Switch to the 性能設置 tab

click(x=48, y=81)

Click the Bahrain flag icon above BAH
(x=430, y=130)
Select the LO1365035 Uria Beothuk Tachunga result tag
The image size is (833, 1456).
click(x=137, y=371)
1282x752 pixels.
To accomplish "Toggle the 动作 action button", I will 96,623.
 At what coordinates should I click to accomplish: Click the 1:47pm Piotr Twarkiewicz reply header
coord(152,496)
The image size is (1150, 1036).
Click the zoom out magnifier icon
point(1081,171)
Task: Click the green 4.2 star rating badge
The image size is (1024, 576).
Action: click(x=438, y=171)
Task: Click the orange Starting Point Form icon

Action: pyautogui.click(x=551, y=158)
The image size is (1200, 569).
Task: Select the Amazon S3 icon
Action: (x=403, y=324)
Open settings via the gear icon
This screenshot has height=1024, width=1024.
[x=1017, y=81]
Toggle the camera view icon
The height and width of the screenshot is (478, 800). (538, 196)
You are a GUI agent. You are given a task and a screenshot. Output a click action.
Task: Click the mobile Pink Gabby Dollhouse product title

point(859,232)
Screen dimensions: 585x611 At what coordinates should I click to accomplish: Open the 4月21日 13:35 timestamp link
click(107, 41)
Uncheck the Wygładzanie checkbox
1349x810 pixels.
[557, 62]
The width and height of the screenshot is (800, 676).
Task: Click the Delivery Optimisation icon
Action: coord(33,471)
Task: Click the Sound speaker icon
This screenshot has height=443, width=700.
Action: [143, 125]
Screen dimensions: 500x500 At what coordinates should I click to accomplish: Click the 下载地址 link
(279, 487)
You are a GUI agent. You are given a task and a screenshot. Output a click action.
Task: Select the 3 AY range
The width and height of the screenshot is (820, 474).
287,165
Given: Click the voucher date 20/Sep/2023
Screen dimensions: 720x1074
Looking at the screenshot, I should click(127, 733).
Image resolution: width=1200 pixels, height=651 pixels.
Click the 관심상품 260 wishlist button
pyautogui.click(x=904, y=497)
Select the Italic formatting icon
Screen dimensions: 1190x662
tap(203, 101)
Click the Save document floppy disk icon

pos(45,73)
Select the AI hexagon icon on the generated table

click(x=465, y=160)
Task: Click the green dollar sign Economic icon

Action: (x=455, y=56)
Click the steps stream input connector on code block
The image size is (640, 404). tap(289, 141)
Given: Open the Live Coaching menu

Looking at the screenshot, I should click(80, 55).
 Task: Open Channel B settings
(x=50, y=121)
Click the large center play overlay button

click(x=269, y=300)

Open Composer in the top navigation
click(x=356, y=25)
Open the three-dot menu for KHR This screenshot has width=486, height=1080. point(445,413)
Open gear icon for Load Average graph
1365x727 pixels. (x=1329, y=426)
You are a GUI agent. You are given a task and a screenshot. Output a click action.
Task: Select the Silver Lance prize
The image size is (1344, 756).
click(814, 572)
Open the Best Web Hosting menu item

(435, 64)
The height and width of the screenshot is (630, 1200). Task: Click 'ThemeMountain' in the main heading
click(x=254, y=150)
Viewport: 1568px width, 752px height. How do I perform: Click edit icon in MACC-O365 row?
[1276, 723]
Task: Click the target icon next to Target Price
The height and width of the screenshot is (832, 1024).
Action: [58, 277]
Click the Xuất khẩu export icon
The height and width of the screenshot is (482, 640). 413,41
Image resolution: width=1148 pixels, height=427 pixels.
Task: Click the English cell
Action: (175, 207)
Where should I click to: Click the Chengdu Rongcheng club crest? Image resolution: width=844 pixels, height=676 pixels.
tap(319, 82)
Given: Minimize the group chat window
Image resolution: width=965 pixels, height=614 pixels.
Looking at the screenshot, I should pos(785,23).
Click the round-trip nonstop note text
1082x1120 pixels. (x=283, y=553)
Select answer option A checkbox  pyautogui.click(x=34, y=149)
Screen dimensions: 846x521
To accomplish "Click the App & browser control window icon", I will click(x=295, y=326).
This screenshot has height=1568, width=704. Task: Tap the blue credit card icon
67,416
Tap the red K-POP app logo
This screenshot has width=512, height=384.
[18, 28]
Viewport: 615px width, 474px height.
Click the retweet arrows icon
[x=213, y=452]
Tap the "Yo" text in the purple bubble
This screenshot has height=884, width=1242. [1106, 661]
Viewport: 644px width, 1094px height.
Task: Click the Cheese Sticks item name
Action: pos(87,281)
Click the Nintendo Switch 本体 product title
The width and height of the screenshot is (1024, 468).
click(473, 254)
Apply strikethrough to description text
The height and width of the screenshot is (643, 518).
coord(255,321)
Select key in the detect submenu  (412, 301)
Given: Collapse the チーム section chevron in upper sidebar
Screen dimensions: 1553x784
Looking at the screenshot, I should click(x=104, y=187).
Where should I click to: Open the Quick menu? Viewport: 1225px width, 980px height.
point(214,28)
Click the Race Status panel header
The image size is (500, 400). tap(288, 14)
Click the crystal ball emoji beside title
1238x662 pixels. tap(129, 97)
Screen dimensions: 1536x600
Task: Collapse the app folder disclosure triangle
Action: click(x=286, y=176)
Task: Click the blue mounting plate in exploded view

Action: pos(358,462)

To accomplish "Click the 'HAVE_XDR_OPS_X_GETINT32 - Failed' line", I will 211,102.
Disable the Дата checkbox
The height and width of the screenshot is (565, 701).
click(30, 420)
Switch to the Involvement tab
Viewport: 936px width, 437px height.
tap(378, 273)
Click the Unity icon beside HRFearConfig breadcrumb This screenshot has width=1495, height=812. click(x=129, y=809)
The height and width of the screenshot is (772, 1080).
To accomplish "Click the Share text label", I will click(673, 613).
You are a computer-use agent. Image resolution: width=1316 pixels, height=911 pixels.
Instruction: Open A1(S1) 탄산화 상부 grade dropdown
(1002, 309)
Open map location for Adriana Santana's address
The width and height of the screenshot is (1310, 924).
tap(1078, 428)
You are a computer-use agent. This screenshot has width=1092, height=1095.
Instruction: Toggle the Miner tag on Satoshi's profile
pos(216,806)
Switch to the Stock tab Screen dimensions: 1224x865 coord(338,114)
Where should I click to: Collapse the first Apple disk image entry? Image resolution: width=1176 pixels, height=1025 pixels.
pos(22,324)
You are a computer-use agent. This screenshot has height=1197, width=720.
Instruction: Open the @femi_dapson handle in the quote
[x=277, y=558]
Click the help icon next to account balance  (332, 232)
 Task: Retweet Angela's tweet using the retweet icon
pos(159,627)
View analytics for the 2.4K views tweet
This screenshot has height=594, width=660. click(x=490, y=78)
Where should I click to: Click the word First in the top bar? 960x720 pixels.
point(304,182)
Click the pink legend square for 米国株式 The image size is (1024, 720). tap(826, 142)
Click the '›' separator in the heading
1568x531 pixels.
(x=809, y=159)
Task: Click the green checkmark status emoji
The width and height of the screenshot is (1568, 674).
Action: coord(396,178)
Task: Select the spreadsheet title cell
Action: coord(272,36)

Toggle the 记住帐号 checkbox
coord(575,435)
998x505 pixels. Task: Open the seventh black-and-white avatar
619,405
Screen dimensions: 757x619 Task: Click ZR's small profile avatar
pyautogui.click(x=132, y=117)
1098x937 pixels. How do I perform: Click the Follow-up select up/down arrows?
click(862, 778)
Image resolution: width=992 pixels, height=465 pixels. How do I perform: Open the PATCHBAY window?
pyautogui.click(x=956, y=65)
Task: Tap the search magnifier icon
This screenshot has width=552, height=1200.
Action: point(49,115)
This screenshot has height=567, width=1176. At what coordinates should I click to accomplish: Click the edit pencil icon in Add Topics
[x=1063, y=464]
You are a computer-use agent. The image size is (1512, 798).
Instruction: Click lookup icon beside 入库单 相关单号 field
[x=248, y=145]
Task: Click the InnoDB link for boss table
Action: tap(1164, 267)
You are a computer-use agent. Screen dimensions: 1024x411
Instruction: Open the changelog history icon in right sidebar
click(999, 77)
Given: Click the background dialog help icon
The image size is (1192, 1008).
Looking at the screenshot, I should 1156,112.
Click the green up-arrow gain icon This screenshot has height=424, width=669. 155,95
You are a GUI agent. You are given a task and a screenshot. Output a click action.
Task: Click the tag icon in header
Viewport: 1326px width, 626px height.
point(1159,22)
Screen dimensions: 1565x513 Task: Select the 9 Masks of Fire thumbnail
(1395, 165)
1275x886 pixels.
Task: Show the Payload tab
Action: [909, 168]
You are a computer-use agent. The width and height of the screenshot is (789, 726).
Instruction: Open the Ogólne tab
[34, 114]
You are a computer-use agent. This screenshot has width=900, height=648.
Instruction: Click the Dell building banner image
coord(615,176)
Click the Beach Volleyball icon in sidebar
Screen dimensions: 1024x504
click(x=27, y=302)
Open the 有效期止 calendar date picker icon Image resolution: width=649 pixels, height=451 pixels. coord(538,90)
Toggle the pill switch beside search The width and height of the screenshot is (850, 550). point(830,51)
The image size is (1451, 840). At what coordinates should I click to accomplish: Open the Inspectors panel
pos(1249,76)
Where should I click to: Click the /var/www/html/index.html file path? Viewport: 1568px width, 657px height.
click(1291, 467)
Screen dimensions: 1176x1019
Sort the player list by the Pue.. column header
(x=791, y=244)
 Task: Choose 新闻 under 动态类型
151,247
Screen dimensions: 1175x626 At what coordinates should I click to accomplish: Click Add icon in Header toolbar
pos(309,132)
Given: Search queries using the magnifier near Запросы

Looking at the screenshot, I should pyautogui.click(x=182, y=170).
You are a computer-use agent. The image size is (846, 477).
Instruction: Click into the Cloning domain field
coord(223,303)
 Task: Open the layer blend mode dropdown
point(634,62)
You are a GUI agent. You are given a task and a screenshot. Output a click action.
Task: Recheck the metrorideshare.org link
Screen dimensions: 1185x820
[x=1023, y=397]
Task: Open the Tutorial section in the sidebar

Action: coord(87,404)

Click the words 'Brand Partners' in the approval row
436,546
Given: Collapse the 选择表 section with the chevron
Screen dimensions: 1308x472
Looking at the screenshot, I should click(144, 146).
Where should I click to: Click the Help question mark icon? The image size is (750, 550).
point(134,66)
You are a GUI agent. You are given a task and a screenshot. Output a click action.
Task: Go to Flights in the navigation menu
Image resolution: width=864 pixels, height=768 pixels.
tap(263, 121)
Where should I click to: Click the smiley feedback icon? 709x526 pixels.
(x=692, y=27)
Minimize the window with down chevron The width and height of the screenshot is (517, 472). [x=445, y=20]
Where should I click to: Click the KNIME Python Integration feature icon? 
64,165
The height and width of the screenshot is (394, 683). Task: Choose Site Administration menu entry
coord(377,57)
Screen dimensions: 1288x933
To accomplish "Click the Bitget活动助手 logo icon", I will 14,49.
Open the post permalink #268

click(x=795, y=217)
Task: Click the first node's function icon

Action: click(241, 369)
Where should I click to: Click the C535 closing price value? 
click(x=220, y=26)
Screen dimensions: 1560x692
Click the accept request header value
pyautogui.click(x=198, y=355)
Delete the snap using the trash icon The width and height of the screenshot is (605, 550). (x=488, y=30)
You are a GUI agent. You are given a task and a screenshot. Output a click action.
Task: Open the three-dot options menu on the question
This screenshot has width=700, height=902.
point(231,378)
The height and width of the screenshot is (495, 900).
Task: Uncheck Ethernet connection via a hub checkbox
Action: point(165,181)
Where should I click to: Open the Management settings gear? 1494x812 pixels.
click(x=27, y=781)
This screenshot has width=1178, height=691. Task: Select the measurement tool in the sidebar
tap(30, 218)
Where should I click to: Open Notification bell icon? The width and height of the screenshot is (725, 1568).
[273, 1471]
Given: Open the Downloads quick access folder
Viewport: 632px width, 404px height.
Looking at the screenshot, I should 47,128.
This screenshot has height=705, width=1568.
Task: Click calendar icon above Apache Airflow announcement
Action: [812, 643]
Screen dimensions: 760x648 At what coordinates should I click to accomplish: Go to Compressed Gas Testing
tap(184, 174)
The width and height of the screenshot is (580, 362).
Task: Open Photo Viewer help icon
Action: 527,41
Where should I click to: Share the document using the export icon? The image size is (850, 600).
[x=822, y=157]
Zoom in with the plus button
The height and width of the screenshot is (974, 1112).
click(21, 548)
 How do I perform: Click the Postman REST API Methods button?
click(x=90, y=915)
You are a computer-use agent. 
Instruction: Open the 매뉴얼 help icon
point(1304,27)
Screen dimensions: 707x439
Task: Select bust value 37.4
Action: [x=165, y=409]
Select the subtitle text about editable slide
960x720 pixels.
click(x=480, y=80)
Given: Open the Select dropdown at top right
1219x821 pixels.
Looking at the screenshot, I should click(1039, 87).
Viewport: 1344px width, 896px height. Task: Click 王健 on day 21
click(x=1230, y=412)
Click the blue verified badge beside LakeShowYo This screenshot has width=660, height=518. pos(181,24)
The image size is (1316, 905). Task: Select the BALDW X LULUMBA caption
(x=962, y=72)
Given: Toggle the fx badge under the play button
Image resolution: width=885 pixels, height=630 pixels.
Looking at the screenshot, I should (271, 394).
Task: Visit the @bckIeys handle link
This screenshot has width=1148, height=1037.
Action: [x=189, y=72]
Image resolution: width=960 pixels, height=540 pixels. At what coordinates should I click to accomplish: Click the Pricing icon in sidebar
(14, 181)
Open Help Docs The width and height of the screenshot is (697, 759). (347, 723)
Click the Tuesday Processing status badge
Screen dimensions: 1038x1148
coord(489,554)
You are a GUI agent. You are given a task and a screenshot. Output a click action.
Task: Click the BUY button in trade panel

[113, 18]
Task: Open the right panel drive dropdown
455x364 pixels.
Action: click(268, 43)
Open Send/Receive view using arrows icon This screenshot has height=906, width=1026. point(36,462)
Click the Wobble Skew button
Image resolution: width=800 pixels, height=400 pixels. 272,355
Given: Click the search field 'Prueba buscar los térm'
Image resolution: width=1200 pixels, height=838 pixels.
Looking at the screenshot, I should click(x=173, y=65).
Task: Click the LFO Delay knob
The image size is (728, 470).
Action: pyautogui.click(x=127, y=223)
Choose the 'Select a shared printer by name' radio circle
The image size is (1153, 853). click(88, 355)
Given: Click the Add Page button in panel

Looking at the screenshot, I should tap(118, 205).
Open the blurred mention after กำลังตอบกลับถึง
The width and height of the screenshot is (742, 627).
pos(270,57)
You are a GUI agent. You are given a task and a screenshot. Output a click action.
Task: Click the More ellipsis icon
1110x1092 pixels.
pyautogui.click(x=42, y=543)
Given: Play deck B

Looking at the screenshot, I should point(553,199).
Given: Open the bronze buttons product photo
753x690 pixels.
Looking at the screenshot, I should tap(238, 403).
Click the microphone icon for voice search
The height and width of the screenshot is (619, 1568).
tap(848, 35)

--- --- ---

*INSTRUCTIONS FOR THE TASK*. Please copy, exactly and with nothing else, the lines above beginning at the line that has "Image resolution: width=965" and ending with the line that has "Screen dimensions: 846x521".

*ANSWER TO THIS EXERCISE*.
Image resolution: width=965 pixels, height=614 pixels.
Looking at the screenshot, I should pos(785,23).
Click the round-trip nonstop note text
1082x1120 pixels. (x=283, y=553)
Select answer option A checkbox  pyautogui.click(x=34, y=149)
Screen dimensions: 846x521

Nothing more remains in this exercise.